__Problem description__: Retype everything from the line containing "The width and height of the screenshot is (952, 1270)." down to the line containing "Action: [278, 45]", keeping each line identical to the records.

__Listing__:
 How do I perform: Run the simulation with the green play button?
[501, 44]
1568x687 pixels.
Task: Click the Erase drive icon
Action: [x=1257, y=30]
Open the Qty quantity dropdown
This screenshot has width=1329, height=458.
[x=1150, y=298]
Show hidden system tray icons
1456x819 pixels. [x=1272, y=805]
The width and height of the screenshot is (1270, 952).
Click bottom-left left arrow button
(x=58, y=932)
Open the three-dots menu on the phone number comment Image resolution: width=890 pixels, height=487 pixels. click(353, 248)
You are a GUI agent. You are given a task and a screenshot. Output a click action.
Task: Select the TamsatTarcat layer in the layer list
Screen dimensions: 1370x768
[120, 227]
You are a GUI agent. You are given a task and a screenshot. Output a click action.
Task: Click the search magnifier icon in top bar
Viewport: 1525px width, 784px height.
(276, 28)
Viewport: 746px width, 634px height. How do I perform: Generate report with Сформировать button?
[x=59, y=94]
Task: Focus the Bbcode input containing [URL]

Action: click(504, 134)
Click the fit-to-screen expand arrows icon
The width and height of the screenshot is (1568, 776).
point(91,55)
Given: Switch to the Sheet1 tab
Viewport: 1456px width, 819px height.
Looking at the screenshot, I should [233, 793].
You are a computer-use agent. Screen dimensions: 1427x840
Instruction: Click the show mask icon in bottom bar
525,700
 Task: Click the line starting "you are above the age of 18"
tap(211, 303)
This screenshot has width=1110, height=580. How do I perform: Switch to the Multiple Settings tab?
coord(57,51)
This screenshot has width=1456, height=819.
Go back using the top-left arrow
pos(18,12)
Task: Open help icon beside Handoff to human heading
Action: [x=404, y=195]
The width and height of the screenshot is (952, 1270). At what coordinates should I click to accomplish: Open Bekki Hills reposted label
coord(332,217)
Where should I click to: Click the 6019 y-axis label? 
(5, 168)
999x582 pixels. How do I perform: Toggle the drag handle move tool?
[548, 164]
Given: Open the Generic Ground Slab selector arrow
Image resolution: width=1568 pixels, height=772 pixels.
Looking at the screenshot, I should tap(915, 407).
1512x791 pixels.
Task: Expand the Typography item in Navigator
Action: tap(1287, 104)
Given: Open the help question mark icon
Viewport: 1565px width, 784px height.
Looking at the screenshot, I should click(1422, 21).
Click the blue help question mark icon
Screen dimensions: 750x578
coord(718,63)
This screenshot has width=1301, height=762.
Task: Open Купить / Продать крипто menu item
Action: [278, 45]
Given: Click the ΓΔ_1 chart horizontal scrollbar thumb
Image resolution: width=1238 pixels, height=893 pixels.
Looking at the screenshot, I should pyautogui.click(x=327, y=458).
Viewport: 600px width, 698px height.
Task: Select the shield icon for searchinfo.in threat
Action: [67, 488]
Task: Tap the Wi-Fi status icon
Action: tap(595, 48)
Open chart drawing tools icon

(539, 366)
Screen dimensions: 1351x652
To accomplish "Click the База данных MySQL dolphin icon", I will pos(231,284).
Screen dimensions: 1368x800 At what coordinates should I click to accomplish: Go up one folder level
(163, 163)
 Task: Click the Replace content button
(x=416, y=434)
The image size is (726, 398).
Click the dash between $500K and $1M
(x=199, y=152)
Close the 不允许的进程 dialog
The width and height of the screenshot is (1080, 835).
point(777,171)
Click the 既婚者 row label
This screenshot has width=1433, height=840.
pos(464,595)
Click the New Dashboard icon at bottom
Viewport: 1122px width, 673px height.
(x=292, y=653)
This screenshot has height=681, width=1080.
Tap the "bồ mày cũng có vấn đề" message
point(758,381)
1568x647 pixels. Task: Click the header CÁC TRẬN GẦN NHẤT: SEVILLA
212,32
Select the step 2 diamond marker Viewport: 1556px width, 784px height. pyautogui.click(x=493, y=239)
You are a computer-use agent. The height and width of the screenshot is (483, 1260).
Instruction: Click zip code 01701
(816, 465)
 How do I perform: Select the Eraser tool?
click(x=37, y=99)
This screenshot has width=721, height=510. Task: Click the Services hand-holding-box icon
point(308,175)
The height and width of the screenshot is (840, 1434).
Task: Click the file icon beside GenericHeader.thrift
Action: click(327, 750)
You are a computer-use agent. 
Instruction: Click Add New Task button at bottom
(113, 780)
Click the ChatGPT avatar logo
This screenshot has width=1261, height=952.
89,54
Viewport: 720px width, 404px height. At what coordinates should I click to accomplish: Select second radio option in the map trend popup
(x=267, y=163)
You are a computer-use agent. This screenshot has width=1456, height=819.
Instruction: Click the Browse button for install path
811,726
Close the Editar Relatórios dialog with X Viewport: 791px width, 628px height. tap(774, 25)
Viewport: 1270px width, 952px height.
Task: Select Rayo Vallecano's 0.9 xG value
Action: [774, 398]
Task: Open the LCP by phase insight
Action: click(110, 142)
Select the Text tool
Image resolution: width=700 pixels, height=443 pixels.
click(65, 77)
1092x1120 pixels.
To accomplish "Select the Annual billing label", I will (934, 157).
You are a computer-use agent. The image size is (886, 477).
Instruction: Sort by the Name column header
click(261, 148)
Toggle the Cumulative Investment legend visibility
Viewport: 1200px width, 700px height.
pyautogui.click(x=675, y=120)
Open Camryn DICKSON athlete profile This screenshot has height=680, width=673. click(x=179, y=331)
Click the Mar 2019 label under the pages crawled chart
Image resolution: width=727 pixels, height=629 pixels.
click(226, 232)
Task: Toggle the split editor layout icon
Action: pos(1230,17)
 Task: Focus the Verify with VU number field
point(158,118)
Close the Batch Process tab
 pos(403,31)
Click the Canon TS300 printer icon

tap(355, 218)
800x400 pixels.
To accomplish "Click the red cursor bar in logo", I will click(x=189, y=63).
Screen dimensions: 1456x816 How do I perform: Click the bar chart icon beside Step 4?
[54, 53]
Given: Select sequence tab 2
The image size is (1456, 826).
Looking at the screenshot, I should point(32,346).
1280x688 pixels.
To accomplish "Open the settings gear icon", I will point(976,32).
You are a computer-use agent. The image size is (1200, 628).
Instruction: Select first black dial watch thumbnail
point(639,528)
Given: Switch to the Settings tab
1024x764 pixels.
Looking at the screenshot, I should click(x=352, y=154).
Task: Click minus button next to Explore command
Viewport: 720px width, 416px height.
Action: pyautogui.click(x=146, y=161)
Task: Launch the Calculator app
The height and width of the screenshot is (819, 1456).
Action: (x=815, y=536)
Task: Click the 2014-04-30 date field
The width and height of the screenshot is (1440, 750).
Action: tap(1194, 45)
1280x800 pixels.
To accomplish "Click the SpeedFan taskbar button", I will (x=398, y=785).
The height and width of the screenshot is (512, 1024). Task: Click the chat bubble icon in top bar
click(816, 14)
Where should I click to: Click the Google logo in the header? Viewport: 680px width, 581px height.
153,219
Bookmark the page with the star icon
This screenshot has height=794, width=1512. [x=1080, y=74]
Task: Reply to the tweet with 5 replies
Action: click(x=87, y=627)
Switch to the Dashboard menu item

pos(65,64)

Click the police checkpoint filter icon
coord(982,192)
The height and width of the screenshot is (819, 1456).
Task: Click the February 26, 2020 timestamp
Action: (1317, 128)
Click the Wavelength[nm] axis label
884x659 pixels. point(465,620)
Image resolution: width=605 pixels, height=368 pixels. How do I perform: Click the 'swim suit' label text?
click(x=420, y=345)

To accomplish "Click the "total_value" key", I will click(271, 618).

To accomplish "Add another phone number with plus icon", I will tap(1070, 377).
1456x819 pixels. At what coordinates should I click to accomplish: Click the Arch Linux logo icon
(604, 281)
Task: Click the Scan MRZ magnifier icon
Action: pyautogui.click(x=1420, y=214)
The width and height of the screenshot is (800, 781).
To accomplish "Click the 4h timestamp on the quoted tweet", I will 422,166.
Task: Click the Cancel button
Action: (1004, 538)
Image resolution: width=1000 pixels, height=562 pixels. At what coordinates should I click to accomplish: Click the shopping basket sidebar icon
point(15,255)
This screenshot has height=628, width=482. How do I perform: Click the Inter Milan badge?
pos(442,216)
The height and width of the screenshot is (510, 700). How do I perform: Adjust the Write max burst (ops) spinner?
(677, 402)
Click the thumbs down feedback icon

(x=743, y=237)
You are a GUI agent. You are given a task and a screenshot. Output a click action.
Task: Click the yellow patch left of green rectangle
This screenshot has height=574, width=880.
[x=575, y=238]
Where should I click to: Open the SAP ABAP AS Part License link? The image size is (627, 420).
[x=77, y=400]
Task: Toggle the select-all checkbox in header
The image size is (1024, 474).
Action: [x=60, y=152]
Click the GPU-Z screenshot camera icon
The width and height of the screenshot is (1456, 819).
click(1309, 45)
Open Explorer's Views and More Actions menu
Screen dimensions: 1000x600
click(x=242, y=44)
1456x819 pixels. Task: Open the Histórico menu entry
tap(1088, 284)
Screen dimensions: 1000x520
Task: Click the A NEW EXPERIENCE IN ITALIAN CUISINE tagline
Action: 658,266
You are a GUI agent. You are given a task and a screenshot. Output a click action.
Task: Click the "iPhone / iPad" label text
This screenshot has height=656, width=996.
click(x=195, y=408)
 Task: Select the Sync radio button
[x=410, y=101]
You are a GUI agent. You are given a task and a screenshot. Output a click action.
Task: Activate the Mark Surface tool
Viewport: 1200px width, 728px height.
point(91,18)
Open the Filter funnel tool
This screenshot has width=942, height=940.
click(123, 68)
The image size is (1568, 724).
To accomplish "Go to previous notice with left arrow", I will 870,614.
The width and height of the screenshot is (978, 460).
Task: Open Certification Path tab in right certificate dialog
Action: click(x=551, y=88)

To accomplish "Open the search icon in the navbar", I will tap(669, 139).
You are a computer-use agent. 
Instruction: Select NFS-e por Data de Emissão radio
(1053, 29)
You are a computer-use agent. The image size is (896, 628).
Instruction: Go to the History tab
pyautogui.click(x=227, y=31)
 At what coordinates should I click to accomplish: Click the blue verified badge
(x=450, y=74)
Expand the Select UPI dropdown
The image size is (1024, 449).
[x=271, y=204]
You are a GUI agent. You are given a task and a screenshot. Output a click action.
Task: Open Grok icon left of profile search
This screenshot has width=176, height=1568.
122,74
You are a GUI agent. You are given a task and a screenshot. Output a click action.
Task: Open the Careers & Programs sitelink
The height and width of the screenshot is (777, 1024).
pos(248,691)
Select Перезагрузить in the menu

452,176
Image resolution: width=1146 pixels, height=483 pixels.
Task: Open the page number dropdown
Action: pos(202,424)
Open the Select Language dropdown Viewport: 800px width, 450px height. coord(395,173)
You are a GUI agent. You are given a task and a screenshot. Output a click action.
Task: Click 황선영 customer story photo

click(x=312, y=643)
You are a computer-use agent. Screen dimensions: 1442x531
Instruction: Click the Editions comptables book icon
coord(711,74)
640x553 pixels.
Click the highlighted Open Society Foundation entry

__Finished exercise__:
The width and height of the screenshot is (952, 1270). At what coordinates should I click to accomplish: Open Bekki Hills reposted label
coord(332,217)
Where should I click to: Click the 6019 y-axis label? 
(5, 168)
999x582 pixels. How do I perform: Toggle the drag handle move tool?
[548, 164]
Given: Open the Generic Ground Slab selector arrow
Image resolution: width=1568 pixels, height=772 pixels.
Looking at the screenshot, I should tap(915, 407).
1512x791 pixels.
Task: Expand the Typography item in Navigator
Action: tap(1287, 104)
Given: Open the help question mark icon
Viewport: 1565px width, 784px height.
Looking at the screenshot, I should click(1422, 21).
Click the blue help question mark icon
Screen dimensions: 750x578
coord(718,63)
This screenshot has width=1301, height=762.
Task: Open Купить / Продать крипто menu item
Action: [278, 45]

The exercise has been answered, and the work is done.